GATT: Handle too short Error Response PDU
Since the spec is not clear what to do in this case, use one of
reserved error codes as a failure reason, and pass it to upper layers.
Bug: 79591688
Change-Id: Ie6a53e9c8e4ceb8f1e5a75aee44baa5f4a798c4f
Merged-In: Ie6a53e9c8e4ceb8f1e5a75aee44baa5f4a798c4f
(cherry picked from commit f63c4b652b3231c2b4907bffd13410c6eb2aa760)

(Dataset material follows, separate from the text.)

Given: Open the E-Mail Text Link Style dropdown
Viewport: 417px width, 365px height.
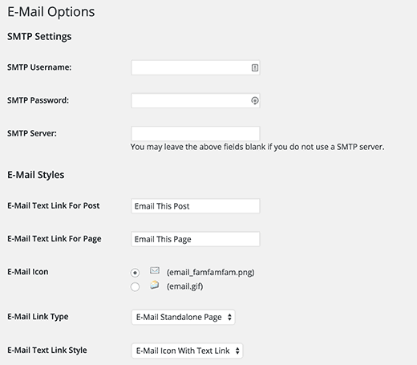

diff --git a/stack/gatt/gatt_cl.cc b/stack/gatt/gatt_cl.cc
index 2843ac9..9e77e15 100644
--- a/stack/gatt/gatt_cl.cc
+++ b/stack/gatt/gatt_cl.cc
@@ -29,6 +29,7 @@
#include "bt_utils.h"
#include "gatt_int.h"
#include "l2c_int.h"
+#include "log/log.h"
#include "osi/include/osi.h"
#define GATT_WRITE_LONG_HDR_SIZE 5 /* 1 opcode + 2 handle + 2 offset */
@@ -507,9 +508,24 @@
tGATT_VALUE* p_attr = (tGATT_VALUE*)p_clcb->p_attr_buf;
VLOG(1) << __func__;
- STREAM_TO_UINT8(opcode, p);
- STREAM_TO_UINT16(handle, p);
- STREAM_TO_UINT8(reason, p);
+
+ if (len < 4) {
+ android_errorWriteLog(0x534e4554, "79591688");
+ LOG(ERROR) << "Error response too short";
+ // Specification does not clearly define what should happen if error
+ // response is too short. General rule in BT Spec 5.0 Vol 3, Part F 3.4.1.1
+ // is: "If an error code is received in the Error Response that is not
+ // understood by the client, for example an error code that was reserved for
+ // future use that is now being used in a future version of this
+ // specification, then the Error Response shall still be considered to state
+ // that the given request cannot be performed for an unknown reason."
+ opcode = handle = 0;
+ reason = 0x7F;
+ } else {
+ STREAM_TO_UINT8(opcode, p);
+ STREAM_TO_UINT16(handle, p);
+ STREAM_TO_UINT8(reason, p);
+ }
if (p_clcb->operation == GATTC_OPTYPE_DISCOVERY) {
gatt_proc_disc_error_rsp(tcb, p_clcb, opcode, handle, reason);